Comparative Baseline Analysis
Baseline methods such as gradient ascent, gradient difference, and KL minimization are either ineffective or lead to excessive degradation of the model, falling below MMLU performance thresholds. Adaptive RMU's task aggregate and privacy metrics represent a substantive empirical improvement over these techniques.
Implications and Future Directions
This paper demonstrates that targeted layerwise unlearning with adaptive scaling can selectively erase factual knowledge—including synthetic PII—without substantial degradation of general capability in LLMs of both moderate and larger scale. Crucially, it highlights the distribution of factual knowledge across later transformer layers, contrasting with findings in previous work on hazardous knowledge (e.g., WMDP benchmarks), which is more distributed or situated in earlier layers.
Key implications include:
- Practical Contribution: The method enables compliance with privacy regulations such as the GDPR's right to erasure without requiring full model retraining or producing marked performance regressions.

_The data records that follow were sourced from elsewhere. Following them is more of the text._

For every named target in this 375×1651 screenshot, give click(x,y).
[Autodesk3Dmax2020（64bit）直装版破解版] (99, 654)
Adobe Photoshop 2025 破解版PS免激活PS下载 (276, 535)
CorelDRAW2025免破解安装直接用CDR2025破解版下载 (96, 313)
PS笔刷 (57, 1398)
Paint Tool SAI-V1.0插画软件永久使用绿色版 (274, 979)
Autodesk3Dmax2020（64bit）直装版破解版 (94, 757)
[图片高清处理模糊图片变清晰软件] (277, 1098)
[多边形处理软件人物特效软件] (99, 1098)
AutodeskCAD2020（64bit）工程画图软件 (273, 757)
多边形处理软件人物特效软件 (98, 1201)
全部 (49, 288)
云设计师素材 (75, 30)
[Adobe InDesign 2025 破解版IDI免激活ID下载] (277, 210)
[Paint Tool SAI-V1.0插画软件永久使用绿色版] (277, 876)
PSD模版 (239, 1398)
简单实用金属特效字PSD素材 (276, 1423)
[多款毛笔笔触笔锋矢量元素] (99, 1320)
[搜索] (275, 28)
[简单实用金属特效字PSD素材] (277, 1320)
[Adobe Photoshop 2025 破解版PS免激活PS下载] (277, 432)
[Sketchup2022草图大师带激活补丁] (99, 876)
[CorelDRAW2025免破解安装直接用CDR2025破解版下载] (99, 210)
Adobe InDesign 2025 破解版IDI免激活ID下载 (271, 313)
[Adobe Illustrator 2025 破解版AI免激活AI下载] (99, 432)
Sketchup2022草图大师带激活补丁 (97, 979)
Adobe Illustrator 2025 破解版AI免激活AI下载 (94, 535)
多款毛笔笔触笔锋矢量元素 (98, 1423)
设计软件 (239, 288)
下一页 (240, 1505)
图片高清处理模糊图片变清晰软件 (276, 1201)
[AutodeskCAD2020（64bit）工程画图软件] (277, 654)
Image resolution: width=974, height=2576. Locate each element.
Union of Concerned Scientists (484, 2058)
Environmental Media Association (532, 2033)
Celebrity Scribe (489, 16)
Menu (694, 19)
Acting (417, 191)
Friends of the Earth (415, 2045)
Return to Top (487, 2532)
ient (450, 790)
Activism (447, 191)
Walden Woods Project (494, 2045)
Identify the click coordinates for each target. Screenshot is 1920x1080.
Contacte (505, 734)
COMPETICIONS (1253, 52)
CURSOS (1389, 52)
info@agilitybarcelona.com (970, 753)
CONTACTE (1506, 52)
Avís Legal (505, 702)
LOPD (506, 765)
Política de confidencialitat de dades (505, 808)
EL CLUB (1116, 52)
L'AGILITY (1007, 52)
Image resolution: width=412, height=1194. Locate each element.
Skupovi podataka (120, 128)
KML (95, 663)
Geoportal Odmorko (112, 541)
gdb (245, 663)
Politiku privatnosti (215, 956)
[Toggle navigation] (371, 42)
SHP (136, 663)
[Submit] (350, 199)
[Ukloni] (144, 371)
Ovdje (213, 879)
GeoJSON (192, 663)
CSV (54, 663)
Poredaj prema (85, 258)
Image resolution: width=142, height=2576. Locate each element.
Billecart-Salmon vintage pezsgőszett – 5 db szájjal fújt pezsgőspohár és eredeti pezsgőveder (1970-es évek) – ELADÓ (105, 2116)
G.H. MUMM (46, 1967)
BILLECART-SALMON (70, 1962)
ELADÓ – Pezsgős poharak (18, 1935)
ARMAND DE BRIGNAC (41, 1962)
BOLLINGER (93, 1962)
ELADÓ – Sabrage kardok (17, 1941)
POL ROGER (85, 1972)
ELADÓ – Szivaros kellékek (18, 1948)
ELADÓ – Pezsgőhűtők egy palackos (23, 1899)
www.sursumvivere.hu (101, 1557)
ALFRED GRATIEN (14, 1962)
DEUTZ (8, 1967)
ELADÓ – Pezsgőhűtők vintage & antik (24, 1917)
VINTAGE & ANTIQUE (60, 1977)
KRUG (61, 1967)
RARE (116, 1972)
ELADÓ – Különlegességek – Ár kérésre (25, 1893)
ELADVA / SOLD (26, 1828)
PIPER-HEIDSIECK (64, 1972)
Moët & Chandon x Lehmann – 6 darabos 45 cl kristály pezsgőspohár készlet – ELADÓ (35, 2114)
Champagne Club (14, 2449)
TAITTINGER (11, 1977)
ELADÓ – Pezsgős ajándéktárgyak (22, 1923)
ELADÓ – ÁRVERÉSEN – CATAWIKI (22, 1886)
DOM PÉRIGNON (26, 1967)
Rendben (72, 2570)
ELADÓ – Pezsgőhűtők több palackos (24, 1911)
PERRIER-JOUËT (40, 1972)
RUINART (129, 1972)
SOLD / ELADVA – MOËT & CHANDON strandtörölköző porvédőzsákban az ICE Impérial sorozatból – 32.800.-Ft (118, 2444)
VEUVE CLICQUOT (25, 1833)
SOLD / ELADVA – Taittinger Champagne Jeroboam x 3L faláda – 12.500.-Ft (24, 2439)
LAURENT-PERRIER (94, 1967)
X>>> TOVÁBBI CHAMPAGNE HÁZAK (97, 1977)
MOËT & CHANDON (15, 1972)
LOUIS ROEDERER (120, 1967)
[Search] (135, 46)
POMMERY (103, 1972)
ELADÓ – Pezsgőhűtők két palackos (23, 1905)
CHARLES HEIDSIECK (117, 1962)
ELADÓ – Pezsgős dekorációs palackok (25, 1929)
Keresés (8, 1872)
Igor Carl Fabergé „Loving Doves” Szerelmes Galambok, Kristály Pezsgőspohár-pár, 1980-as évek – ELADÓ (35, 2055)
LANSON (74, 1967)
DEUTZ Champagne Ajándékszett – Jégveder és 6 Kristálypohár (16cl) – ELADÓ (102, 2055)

- Mechanistic Interpretability: The layerwise findings support and refine current mechanistic hypotheses about the localization of knowledge types within transformer architectures.
- Scalability: Minimal reliance on intensive hyperparameter tuning, and applicability to various LLM architectures, make this method a strong candidate for production-grade privacy and knowledge management workflows.
Future work could extend these findings in several ways:
- Finer-grained layer selection—to further minimize utility loss during unlearning.
- Exploration of broader knowledge domains (e.g., deep conceptual or multilingual knowledge).
- Integration with interpretability tools to identify causal pathways of memorization and retention, synergizing with editing and redaction pipelines.
Conclusion
The results underscore Adaptive RMU as a viable, efficient solution for targeted unlearning in LLMs. The insights into layer dependence inform both practical model editing strategies and a deeper understanding of transformer internal dynamics, marking a clear advancement for privacy, safety, and robust deployment of large-scale language technologies.